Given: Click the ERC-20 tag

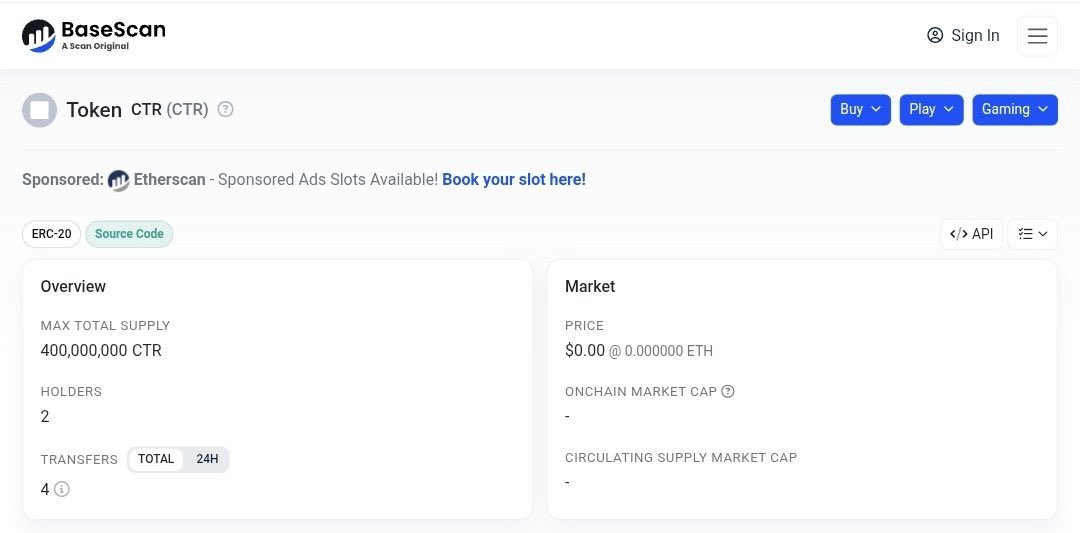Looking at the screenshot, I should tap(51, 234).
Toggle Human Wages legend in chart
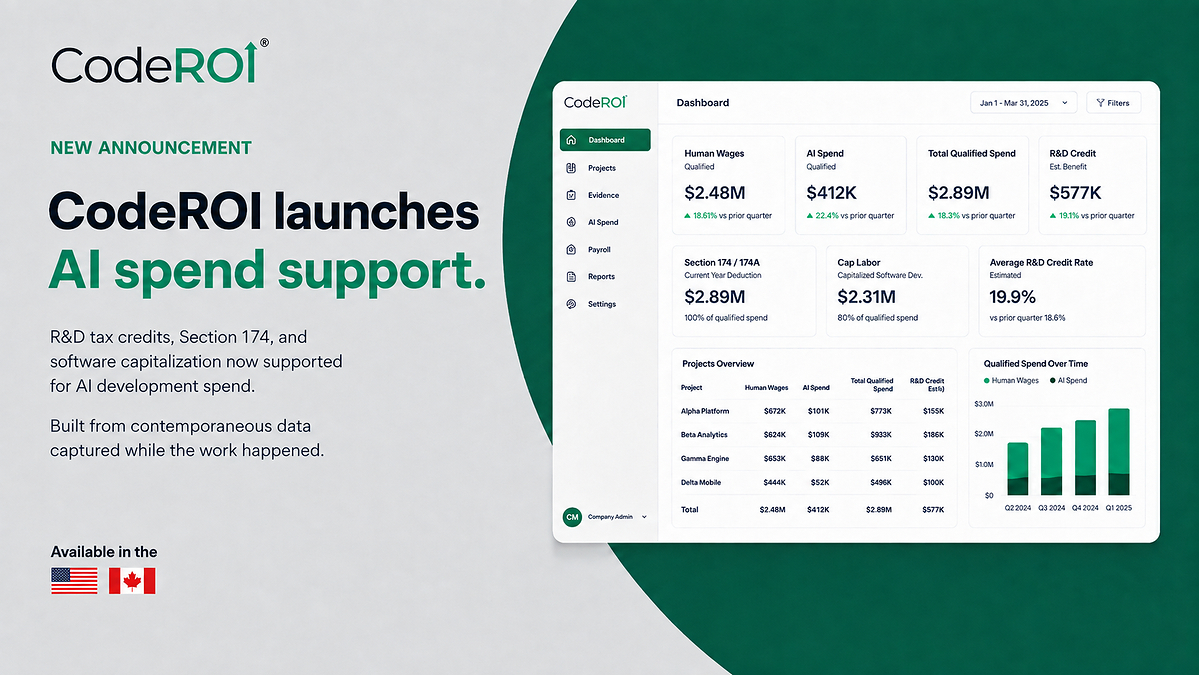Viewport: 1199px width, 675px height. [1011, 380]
━━━━
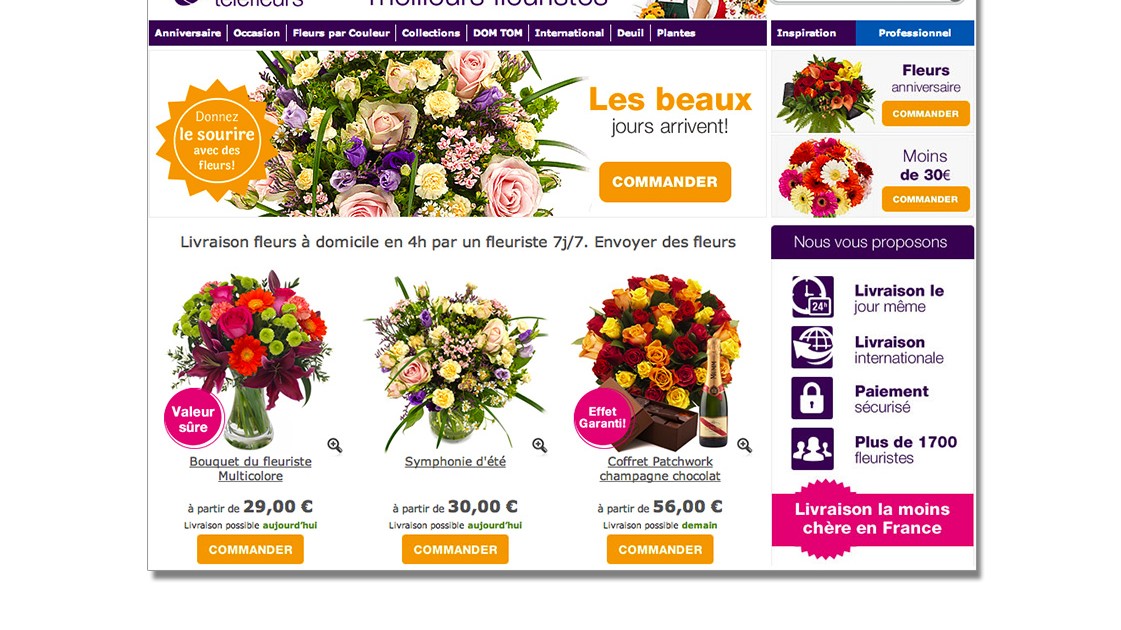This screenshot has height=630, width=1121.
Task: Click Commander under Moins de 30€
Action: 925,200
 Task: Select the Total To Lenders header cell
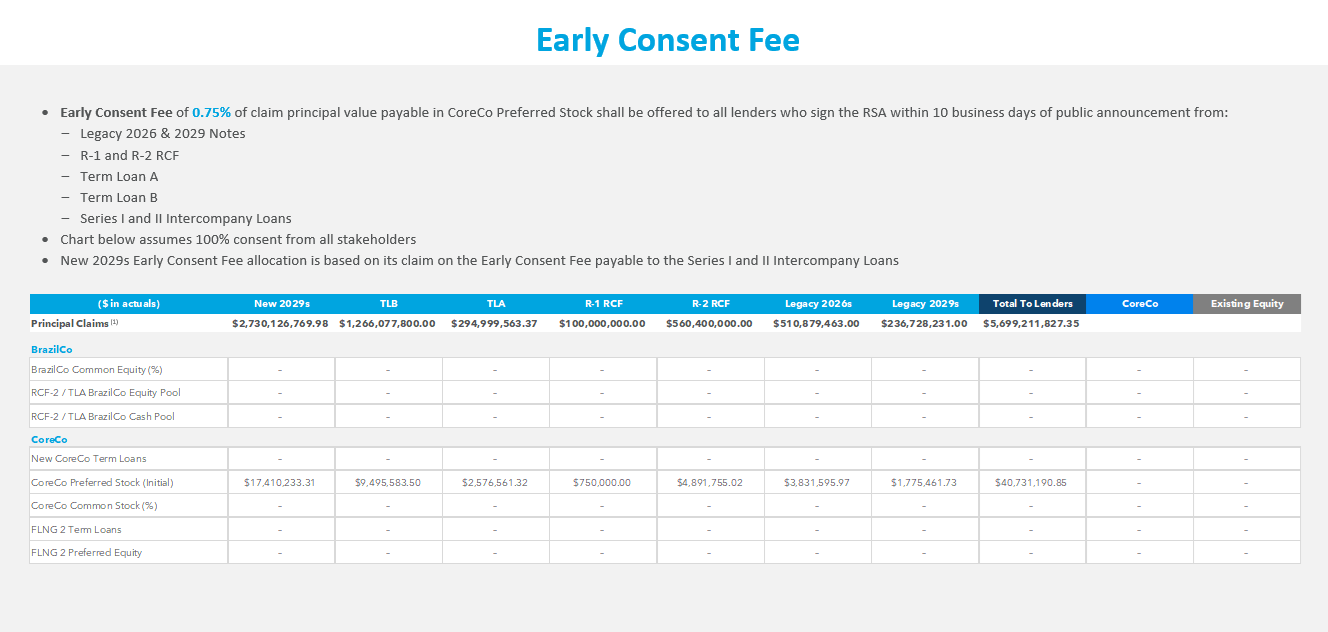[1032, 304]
━━━━
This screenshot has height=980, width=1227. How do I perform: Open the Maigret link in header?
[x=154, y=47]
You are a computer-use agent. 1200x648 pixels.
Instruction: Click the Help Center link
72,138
━━━━
Collect every line in the records above that contains the string "link", treating uppercase and lowercase letters as different. Copy each such line in full.

This screenshot has height=980, width=1227. How do I perform: Open the Maigret link in header?
Instruction: Click the Help Center link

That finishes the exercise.